O que fazer:
Reproduza fielmente o trecho do texto sobre o olhar do estrangeiro que vai de "Nossos afazeres e" a "afeto do esquecimento.".

Texto:
● ● ●

O olhar do estrangeiro e o retomar deste olhar pela prática do caminhar
Ana Claudia Vitorio de
Carvalho Goes
É
interessante observar como somos entorpecidos diariamente por nossas rotinas.
Nossos afazeres e hábitos, nos colocam constantemente em modo automático, a fim
de preservar nossa memória para novas tarefas e desafios. No entanto essa autopreservação
nos custa um preço diante do qual muitas vezes não nos damos conta: o preço da
desvalorização, da desafeição, que aos poucos vai se tornando indiferença, até
chegar ao esquecimento.
Ao
passear entre sombrinhas no dia treze de abril de dois mil e dezenove, na
poética Cuiabá 300 sombrinhas, do movimento Coletivo à deriva, foi interessante
notar essa linha tão tênue, que separa a admiração da indiferença, o
enaltecimento da desvalorização, e o afeto do esquecimento.
Peixoto
(1998), traz um conceito que se aplica perfeitamente à reflexão em questão, o
conceito do “olhar do estrangeiro”. O olhar do estrangeiro é aquele que
vê além da superficialidade imposta à liquidez dos olhares da sociedade
contemporânea. Que traz ao observador uma experiência diferenciada. Essa
experiência traz consigo a capacidade de despertar um sentimento no observador
diante do que está sendo observado. De acordo com Guaraldo (2018), pode-se
entender o conceito de estética como aquele que se origina de uma profunda
relação entre observador e o que está sendo observado e ainda dos “sentimentos
que provém desta relação”, portanto é possível afirmar que o olhar do
estrangeiro é aquele que primeiro desperta a experiência estética no sujeito,
experiência essa que está diretamente ligada ao sentimento humano e por isso
não pode passar despercebida. A partir desse momento, o indivíduo cria um laço
afetivo com aquilo que lhe despertou a emoção, podendo ser este laço afetivo
algo relacionado a suas memórias, a seus conceitos culturais, suas
classificações de beleza, a seu cotidiano, enfim, de alguma forma ele foi
afetado por aquilo que viu.

● ● ●

Itens:
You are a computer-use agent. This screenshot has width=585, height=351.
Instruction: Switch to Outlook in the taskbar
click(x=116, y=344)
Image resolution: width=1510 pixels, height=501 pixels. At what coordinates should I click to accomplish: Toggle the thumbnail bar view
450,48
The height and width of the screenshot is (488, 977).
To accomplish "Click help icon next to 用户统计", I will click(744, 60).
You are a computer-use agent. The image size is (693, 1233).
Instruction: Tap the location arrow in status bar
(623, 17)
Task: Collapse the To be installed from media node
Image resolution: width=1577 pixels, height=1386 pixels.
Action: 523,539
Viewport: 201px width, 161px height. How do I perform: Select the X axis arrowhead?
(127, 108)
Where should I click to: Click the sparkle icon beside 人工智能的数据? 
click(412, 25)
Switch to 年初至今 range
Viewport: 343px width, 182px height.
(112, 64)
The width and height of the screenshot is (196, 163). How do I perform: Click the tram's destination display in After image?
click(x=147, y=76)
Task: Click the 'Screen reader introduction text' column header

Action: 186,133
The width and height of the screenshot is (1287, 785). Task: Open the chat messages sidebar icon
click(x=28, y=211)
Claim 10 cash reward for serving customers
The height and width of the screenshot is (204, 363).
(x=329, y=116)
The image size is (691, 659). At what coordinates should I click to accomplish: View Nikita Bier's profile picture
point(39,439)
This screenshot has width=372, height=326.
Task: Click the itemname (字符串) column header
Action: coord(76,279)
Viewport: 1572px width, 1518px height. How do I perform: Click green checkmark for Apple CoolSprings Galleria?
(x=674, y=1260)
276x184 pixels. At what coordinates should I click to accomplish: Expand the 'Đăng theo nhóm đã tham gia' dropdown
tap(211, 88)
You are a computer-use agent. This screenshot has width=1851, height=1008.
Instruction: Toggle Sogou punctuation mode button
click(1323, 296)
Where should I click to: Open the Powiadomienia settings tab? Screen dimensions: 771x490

● ● ●

Resolução:
Nossos afazeres e hábitos, nos colocam constantemente em modo automático, a fim
de preservar nossa memória para novas tarefas e desafios. No entanto essa autopreservação
nos custa um preço diante do qual muitas vezes não nos damos conta: o preço da
desvalorização, da desafeição, que aos poucos vai se tornando indiferença, até
chegar ao esquecimento.
Ao
passear entre sombrinhas no dia treze de abril de dois mil e dezenove, na
poética Cuiabá 300 sombrinhas, do movimento Coletivo à deriva, foi interessante
notar essa linha tão tênue, que separa a admiração da indiferença, o
enaltecimento da desvalorização, e o afeto do esquecimento.